*Source passage*.
• • • •

Chris Roybal, Gov. Jon Huntsman Jr.’s senior economic adviser, sees the recent job losses as temporary setbacks.

“It is important to note that Kimberly-Clark [did this] not as a reflection on Utah’s economy, but just that we were caught in the company’s global business plan,” he said.

It was Friday that Dallas-based Kimberly-Clark announced plans to close or sell 20 plants nationwide and slash its work force by 6,000 jobs, or about 10 percent. Ballard, founded in 1978 by late Utah biotechnology entrepreneur Dale H. Ballard, was acquired by Kimberly-Clark in 1999 as part of a $774 million stock deal. On Tuesday, Kimberly-Clark identified the Draper plant, along with a 250-employee facility in Pocatello, Idaho, as among the doomed. The Ogden plant, which makes Huggies and employs 500 workers, will not be affected, company officials said.

John Dodd, head of global manufacturing for Kimberly-Clark, said the company would offer Draper employees job referrals and counseling, along with yet-to-be-detailed severance and benefit packages. The first of the firings won’t take place for at least a month, with the rest staggered out over the next two to three years, he said.

“We’ll begin talking with employees in the next several weeks to let them know what their status will be,” Dodd added, stressing that his company has yet to define a specific work force reduction schedule, though he did confirm Kimberly-Clark would likely discuss the possibility of putting its Draper site up for sale before year’s end.

• • • •

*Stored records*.

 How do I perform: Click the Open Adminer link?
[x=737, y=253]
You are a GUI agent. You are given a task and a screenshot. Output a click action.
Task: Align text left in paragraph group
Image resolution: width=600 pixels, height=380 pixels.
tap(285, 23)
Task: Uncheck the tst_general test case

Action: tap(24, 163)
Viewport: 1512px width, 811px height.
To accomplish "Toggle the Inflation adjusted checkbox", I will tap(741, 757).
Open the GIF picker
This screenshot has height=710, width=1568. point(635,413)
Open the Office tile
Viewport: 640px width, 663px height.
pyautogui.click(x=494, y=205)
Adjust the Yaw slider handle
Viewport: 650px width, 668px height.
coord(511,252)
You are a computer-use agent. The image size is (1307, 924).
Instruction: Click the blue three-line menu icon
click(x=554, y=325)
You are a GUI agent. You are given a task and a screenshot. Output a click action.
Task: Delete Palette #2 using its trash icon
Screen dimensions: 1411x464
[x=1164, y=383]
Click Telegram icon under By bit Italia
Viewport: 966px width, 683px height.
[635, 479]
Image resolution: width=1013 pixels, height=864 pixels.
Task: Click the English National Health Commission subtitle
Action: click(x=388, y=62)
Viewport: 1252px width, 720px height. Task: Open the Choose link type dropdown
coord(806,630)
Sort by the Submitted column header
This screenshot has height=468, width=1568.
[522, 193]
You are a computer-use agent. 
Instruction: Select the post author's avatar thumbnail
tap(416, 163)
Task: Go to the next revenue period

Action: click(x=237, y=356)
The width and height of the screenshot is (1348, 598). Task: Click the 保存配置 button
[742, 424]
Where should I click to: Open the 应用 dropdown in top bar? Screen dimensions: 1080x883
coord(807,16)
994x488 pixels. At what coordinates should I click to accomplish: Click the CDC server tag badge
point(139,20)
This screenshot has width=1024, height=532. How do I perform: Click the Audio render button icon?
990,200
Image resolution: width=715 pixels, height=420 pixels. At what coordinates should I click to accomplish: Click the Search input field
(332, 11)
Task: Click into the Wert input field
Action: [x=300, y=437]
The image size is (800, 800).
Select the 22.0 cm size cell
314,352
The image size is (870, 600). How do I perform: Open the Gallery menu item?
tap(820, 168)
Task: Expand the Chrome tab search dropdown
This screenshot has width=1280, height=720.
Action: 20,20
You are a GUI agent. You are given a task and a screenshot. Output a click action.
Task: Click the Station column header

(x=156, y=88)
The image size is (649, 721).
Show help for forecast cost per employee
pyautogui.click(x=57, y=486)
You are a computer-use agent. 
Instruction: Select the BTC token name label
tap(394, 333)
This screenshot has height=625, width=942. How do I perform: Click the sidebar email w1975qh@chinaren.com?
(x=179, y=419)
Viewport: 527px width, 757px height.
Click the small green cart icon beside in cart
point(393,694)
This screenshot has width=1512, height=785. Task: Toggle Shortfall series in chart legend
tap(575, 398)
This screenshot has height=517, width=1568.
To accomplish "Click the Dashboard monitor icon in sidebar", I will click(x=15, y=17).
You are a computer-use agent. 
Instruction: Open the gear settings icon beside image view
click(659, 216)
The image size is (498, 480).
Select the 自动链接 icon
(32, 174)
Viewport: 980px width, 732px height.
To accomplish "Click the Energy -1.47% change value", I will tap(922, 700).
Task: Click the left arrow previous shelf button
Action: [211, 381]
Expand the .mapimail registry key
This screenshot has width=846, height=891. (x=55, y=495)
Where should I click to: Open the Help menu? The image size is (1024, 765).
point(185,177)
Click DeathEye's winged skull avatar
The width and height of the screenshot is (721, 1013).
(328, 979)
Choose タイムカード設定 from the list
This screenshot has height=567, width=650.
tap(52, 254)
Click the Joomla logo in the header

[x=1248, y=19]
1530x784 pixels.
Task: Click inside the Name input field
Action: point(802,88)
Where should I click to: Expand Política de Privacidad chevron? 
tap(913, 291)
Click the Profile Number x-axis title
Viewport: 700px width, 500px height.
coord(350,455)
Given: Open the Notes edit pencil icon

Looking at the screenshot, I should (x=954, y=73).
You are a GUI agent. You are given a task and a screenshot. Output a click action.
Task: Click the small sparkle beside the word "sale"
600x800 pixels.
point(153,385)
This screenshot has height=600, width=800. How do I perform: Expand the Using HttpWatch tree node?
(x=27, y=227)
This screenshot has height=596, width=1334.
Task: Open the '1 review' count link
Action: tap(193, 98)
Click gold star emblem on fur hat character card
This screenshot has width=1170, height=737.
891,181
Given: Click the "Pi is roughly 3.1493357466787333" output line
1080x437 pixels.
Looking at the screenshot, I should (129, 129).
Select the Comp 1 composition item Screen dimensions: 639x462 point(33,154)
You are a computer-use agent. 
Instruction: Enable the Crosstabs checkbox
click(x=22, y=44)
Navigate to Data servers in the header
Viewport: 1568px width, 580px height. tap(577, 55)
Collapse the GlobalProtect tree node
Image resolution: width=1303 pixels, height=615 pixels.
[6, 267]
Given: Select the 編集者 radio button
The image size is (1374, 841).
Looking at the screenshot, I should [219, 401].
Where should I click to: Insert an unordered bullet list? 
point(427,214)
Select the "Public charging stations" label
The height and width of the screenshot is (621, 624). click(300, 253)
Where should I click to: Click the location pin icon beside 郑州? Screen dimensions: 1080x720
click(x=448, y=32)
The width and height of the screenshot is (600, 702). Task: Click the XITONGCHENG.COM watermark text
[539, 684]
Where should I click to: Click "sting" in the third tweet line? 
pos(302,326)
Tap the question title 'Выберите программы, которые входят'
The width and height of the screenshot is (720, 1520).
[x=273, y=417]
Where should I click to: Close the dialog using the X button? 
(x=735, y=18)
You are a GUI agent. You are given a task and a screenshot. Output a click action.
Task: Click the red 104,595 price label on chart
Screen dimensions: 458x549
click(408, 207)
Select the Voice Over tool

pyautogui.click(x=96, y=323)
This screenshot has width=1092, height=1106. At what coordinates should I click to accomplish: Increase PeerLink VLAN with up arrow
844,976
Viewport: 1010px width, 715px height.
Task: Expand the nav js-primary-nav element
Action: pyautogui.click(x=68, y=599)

• • • •

*Task requirements*.
• A. In the Kimberly-Clark article, what product does the Ogden plant make?
• B. Translate this sentence from the Kimberly-Clark article into Spanish: "Ballard, founded in 1978 by late Utah biotechnology entrepreneur Dale H. Ballard, was acquired by Kimberly-Clark in 1999 as part of a $774 million stock deal."
Nothing in the items is needed here.

*List of solutions*.
• A. Huggies

• B. Ballard, fundada en 1978 por el difunto empresario de biotecnología de Utah Dale H. Ballard, fue adquirida por Kimberly-Clark en 1999 como parte de un acuerdo de acciones de 774 millones de dólares.